Dickran Atamian

1975-76

Piano

Competition Winner

Born: February 24, 1956 (Arizona)

Dickran Atamian, pianist, made his orchestral debut at age 11 with the Phoenix Symphony. He studied at Oberlin as a scholarship student and followed his teacher John Perry to the University of Texas, Houston.

Atamian was the winner of a 1975 Walter W. Naumburg Award. That year's awards celebrated Naumburg's 50th anniversary. His Naumburg concert featured a new piano transcription of Stravinsky's The Rite of Spring by Sam Raphling. The performance led to a recording by RCA Red Seal Records.

A tour of the Soviet Union and a series of nationally televised PBS specials followed including “An Evening with  Atamian” which won ”Best of PBS” in 1981 and “Atamian Salutes Kapell”. (Both specials are available on YouTube.)

Atamian performed nearly 200 concerts with orchestras: Cleveland Orchestra under Lorin Maazel, the Detroit Symphony, the New York Philharmonic, the Boston Pops, the Phoenix Symphony, the Seattle Symphony, the Royal Philharmonic Orchestra; orchestras in Poland, Russia, Mexico, and South Korea. Conductors he worked with: Gerard Schwarz, Erich Leinsdorf, Eduardo Mata, David Zinman, Sergio Comissiona, James DePreist, Gustav Meier, Victor Allessandro, Verner Torkanowsky, Jens Nygaard, Alan Hovanhess, Grzegorz Nowak, Enrique Batiz, Michael Morgan, and Joann Faletta.

Adding to the list of orchestral appearances, Atamian performed on many leading recital series in the world’s great music capitols: among them Lincoln Center’s Avery Fisher Hall and Alice Tully Hall, the 92nd Street Y, Town Hall, Carnegie Hall in New York, Orchestra Hall in Chicago, the Kennedy Center and the Library of Congress in Washington, D.C., the Academy of Music in Philadelphia, Symphony Hall in Boston, Grady Gammage Auditorium in Phoenix, Salle Gaveau in Paris, Bellas Artes in Mexico City, Victoria Hall in Geneva, Town Hall in Sidney and the Great Hall in Moscow. He has also performed at the Aspen, Marlboro, Chautauqua and Ravinia festivals.

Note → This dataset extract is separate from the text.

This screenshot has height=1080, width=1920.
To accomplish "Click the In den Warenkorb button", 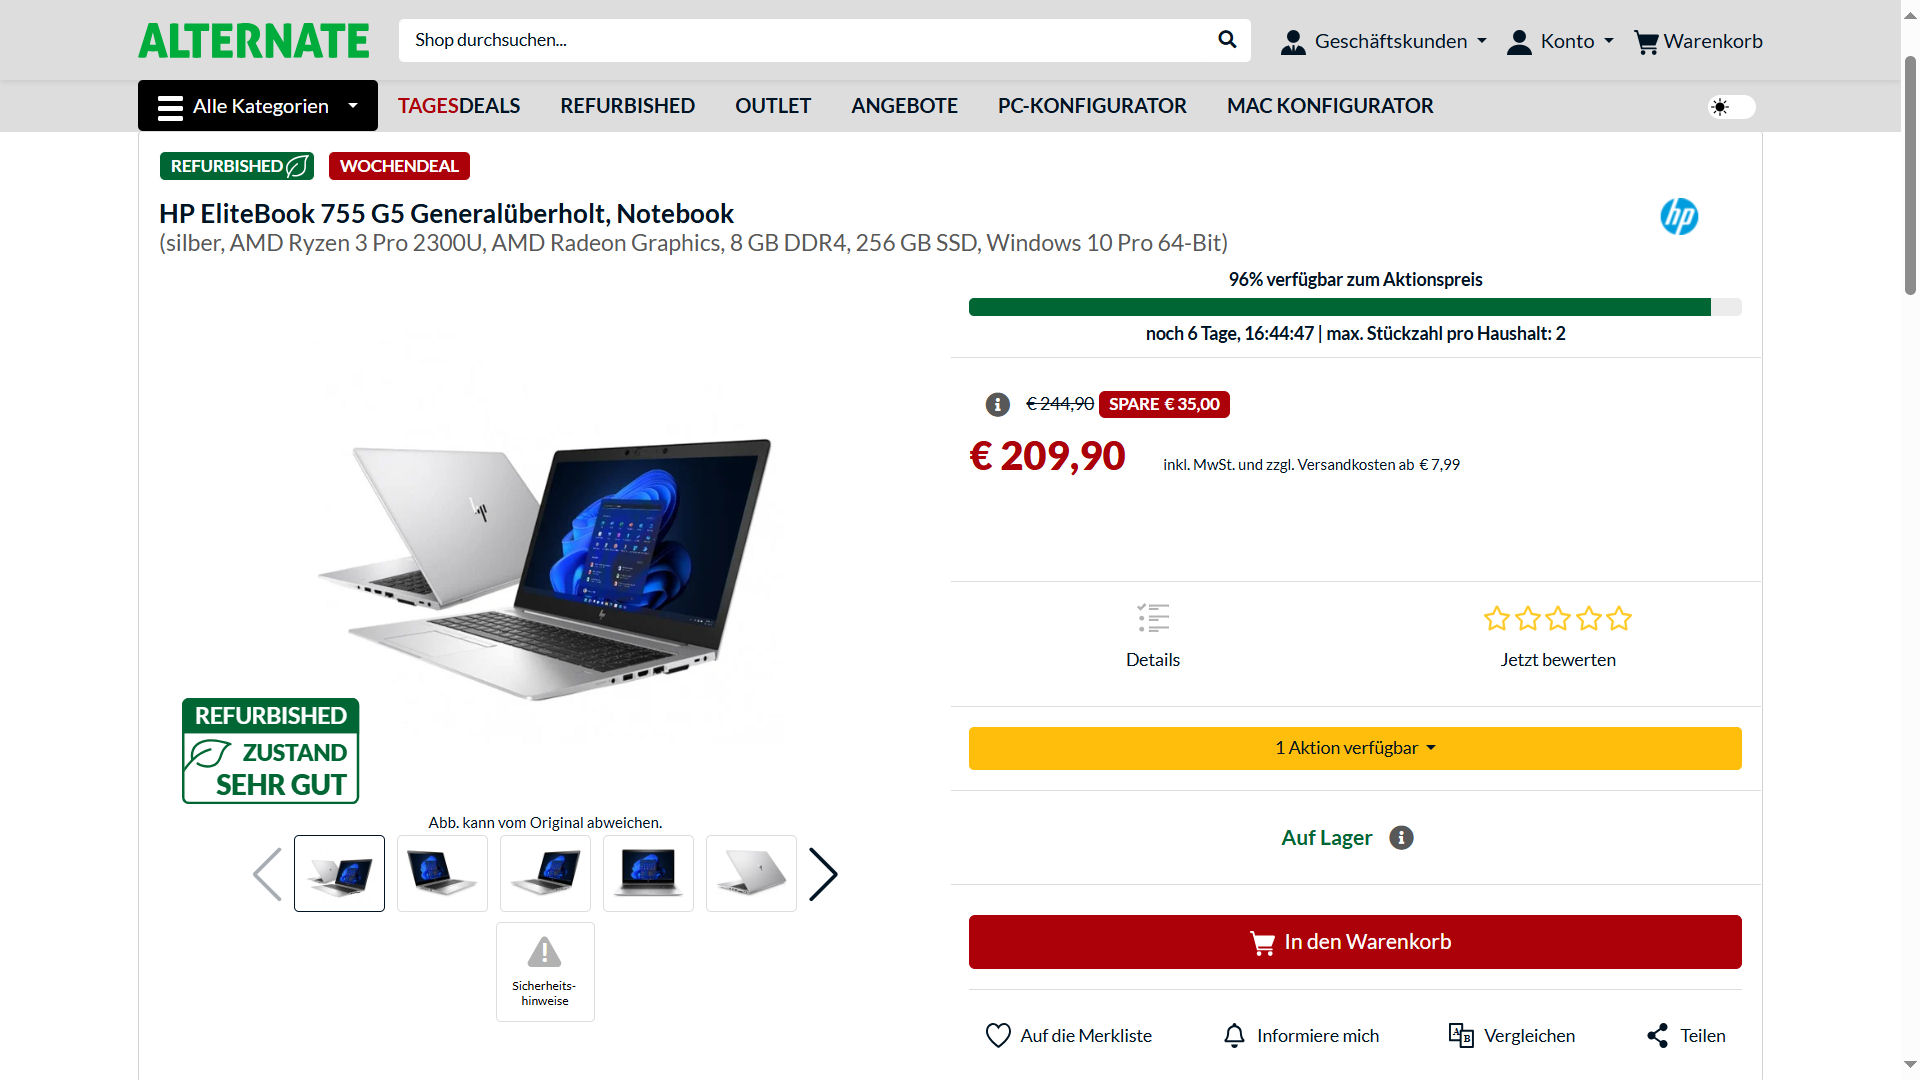I will tap(1355, 942).
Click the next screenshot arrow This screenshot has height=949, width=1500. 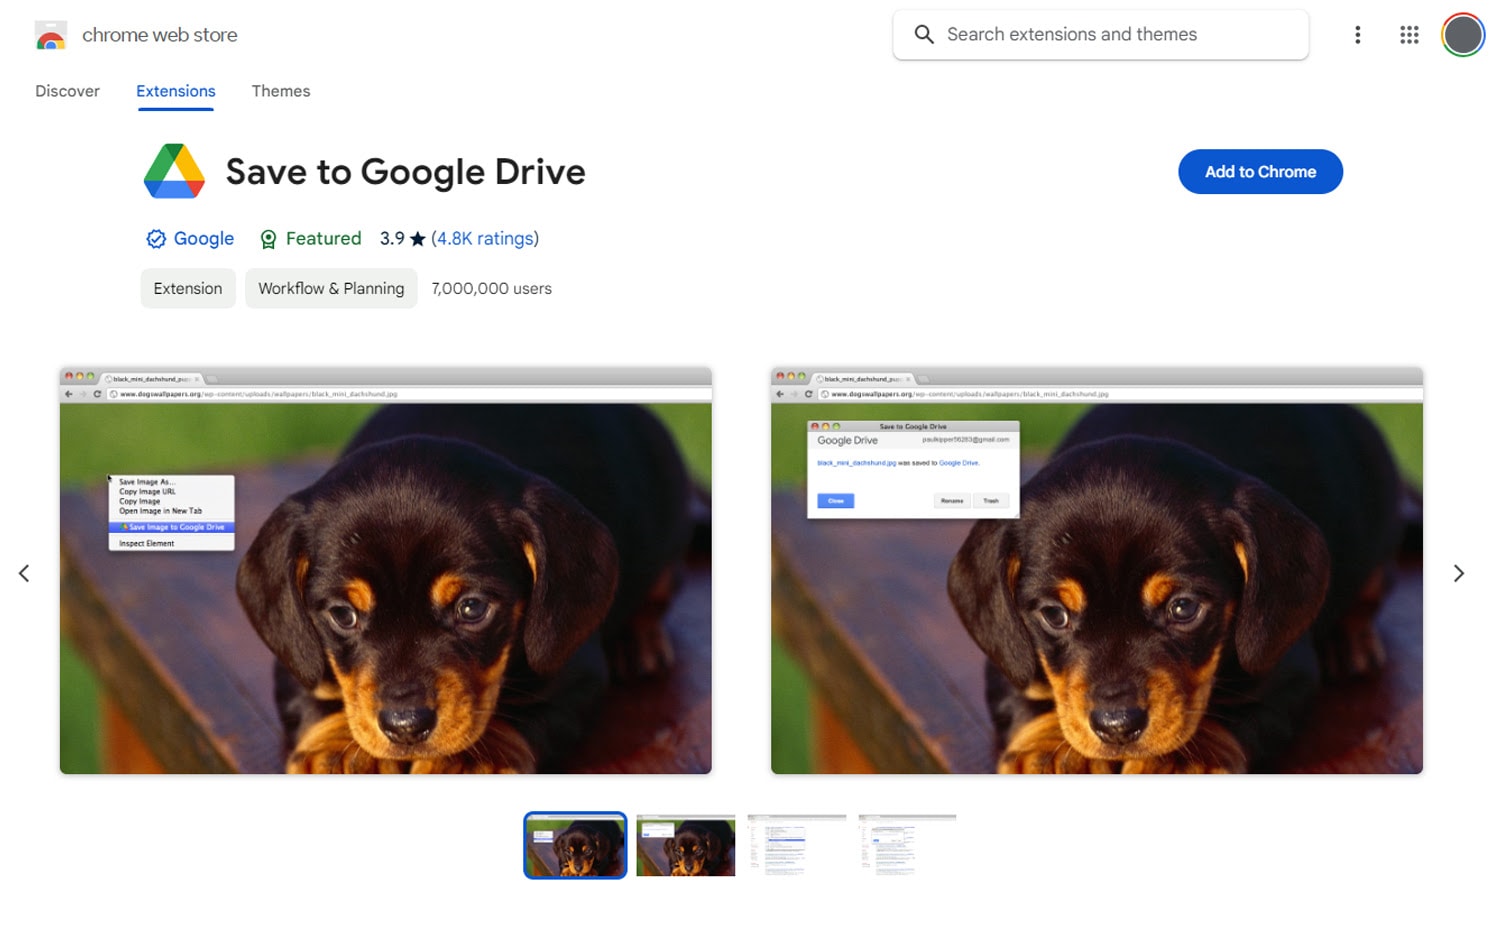(1459, 572)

His other recordings include the Prokofiev Third and Khachaturian Piano Concertos with Gerard Schwarz and the Seattle Symphony on Delos, CDs of the Mussorgsky Pictures at an Exhibition, selective works of Chopin and four Beethoven Sonatas.

Atamian aka Jack Price of Price Rubin and Partners Artist Management, head-quatered in Tulsa, Oklahoma.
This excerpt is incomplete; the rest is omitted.